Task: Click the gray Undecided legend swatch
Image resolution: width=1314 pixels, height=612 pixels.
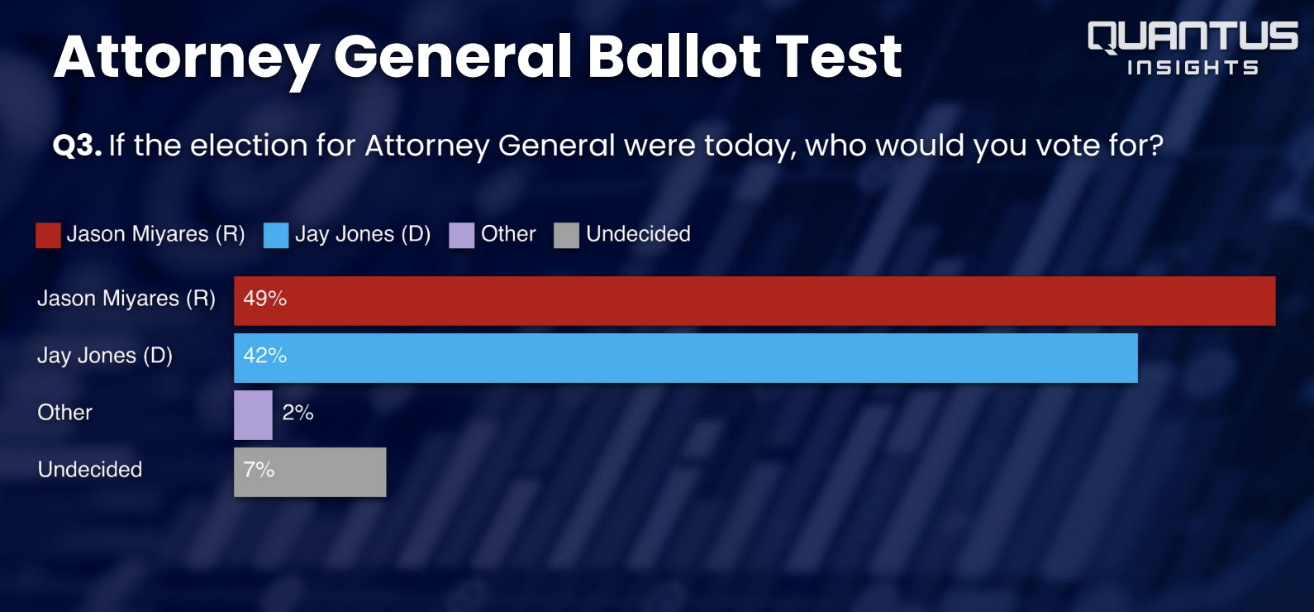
★ ★ ★ ★ ★ ★ ★
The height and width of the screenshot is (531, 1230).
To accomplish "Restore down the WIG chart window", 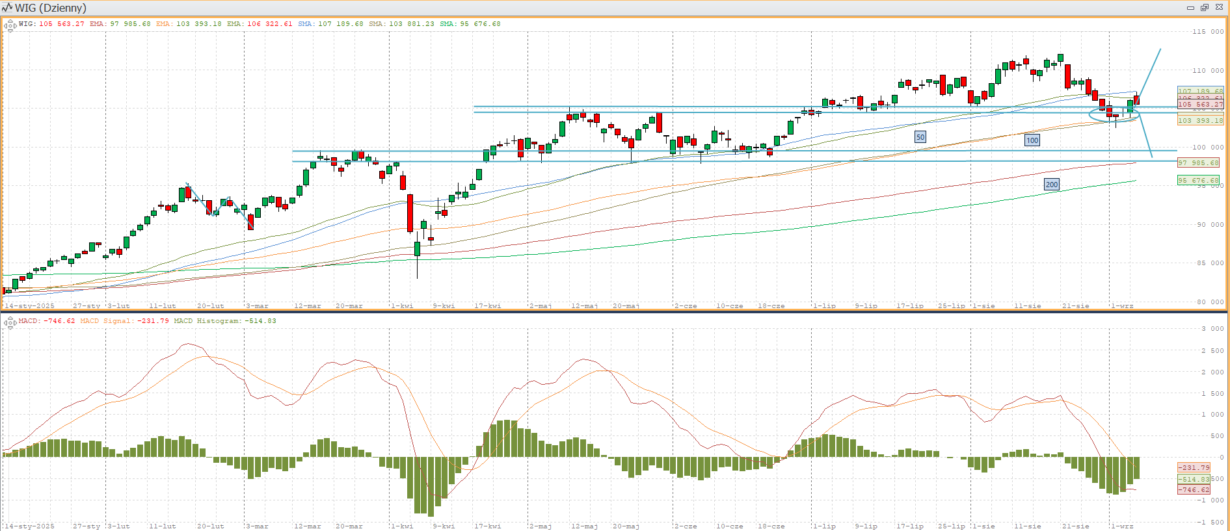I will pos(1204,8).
★ ★ ★ ★ ★ ★ ★
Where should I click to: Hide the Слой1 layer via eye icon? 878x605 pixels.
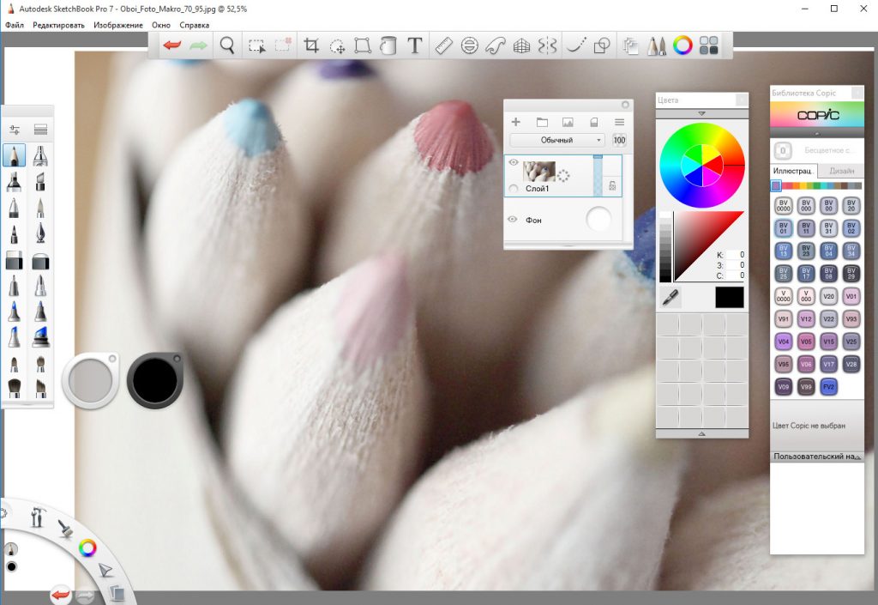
★ ★ ★ ★ ★ ★ ★
#### ACTIVITY
Only those lines of the entries above that run from the line containing "Task: Click the gray Undecided legend swatch" to the line containing "Image resolution: width=1314", both included, should be transcribed exactly.

#### RESULT OF THIS EXERCISE
Task: Click the gray Undecided legend swatch
Image resolution: width=1314 pixels, height=612 pixels.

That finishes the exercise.